[Screenshot grounding data]
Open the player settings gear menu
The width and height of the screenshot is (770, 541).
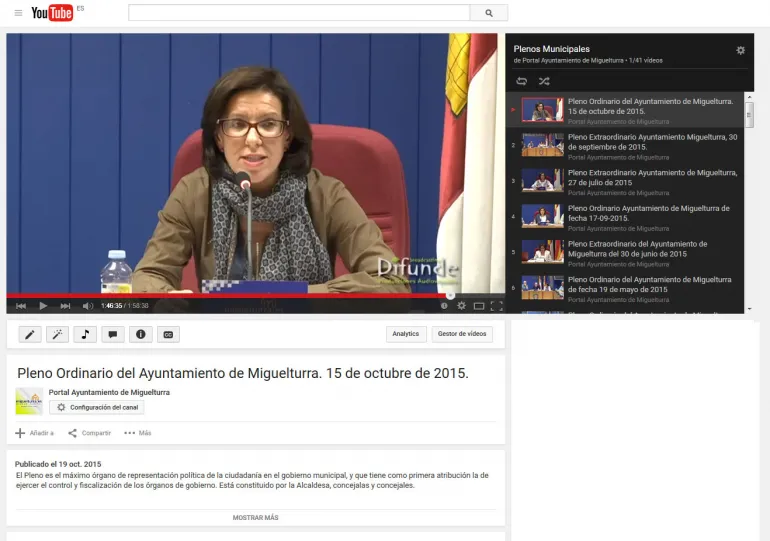[x=461, y=306]
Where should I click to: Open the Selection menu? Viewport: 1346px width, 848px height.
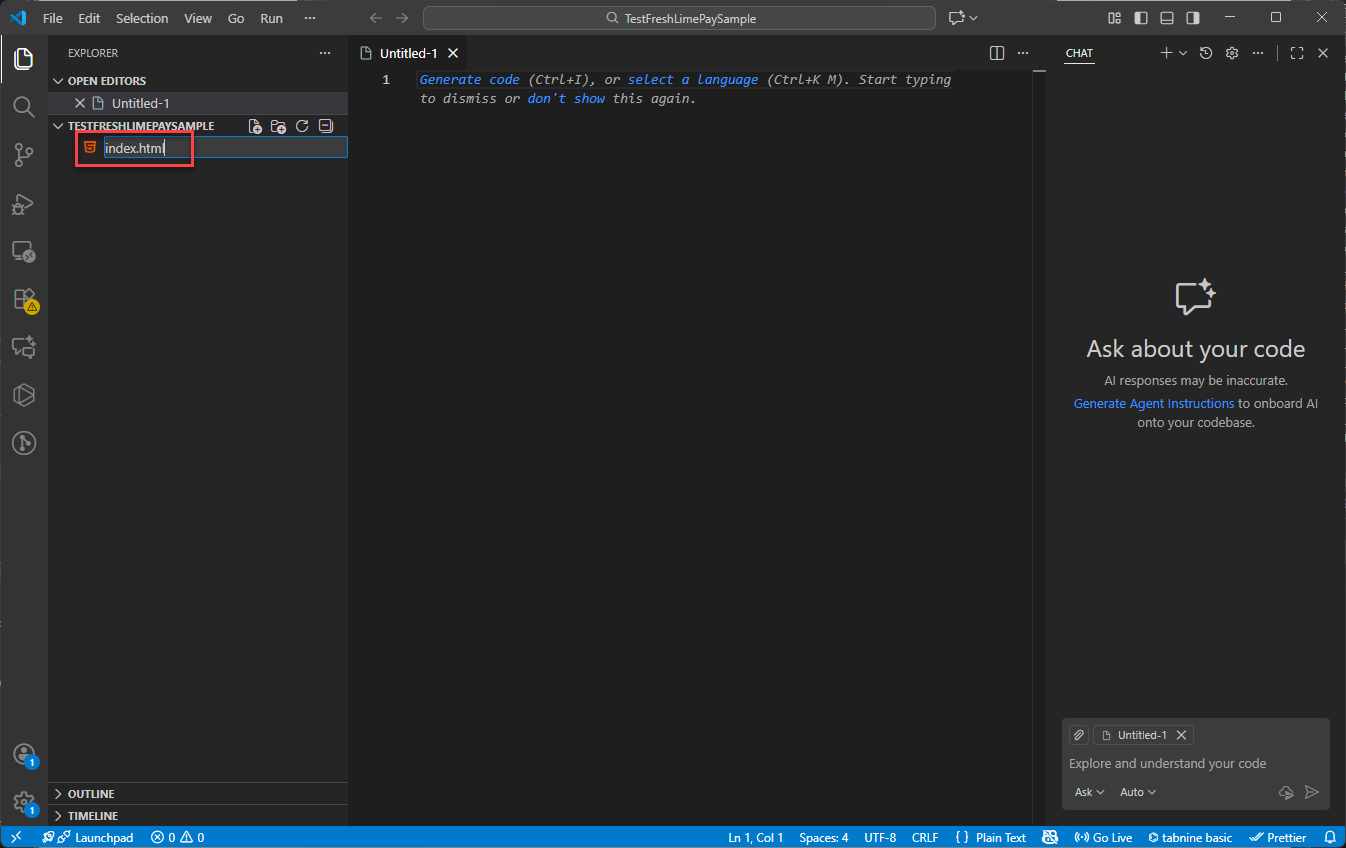[142, 18]
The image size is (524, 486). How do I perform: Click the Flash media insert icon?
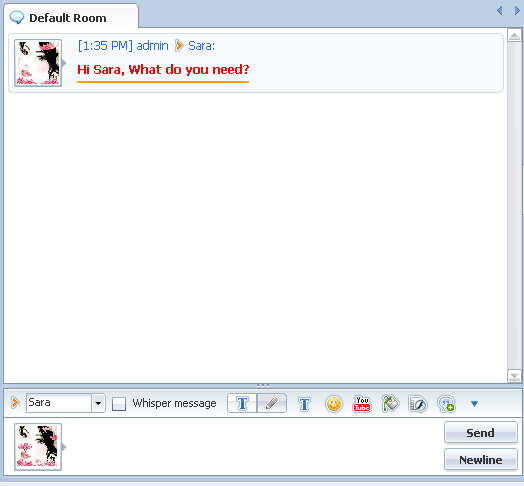pos(418,404)
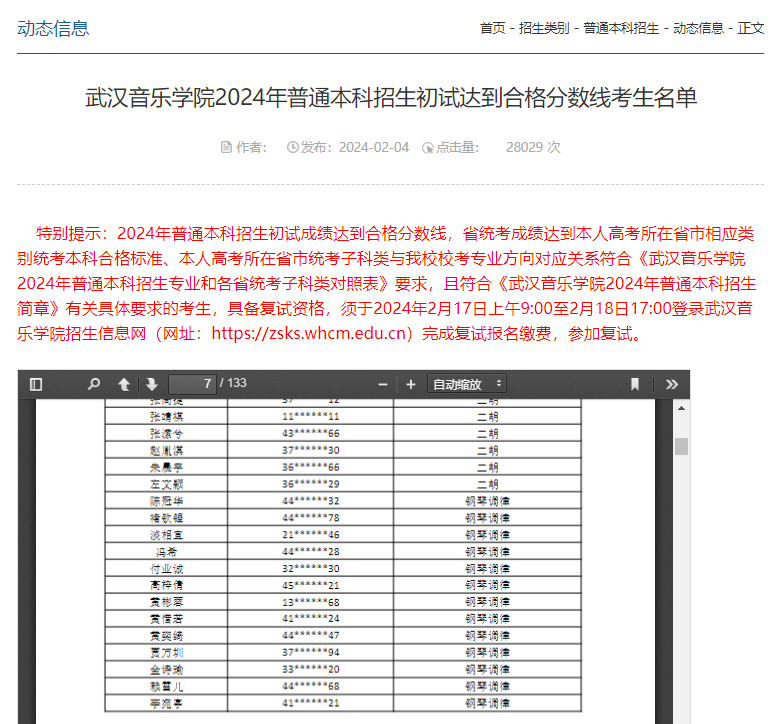Open the PDF find search tool
The image size is (774, 724).
(x=94, y=384)

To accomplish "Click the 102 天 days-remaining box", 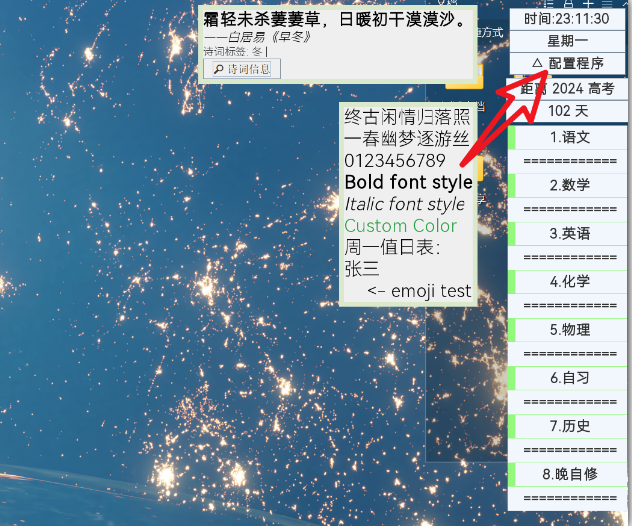I will pos(568,111).
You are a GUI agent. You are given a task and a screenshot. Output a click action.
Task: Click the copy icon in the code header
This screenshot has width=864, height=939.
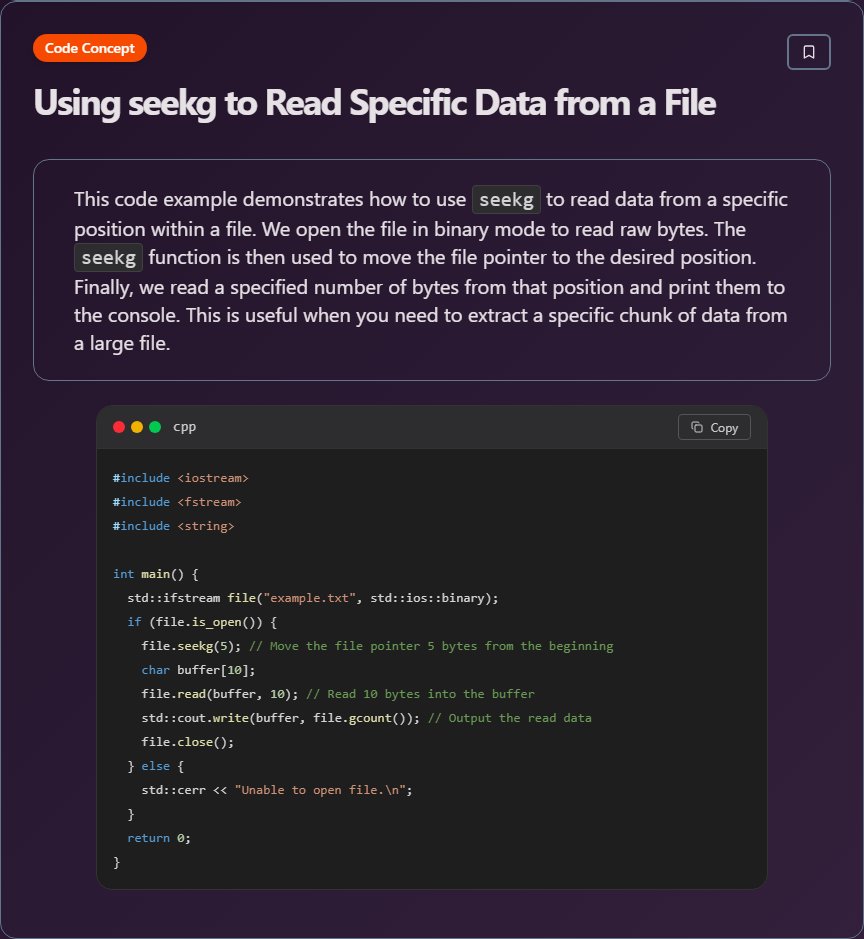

**Problem:**
Your output should consist solely of the lines from the line containing "Task: Click the copy icon in the code header" through the last line of the entries, verbatim, minus any pictures.

**Exercise answer:**
Task: Click the copy icon in the code header
This screenshot has width=864, height=939.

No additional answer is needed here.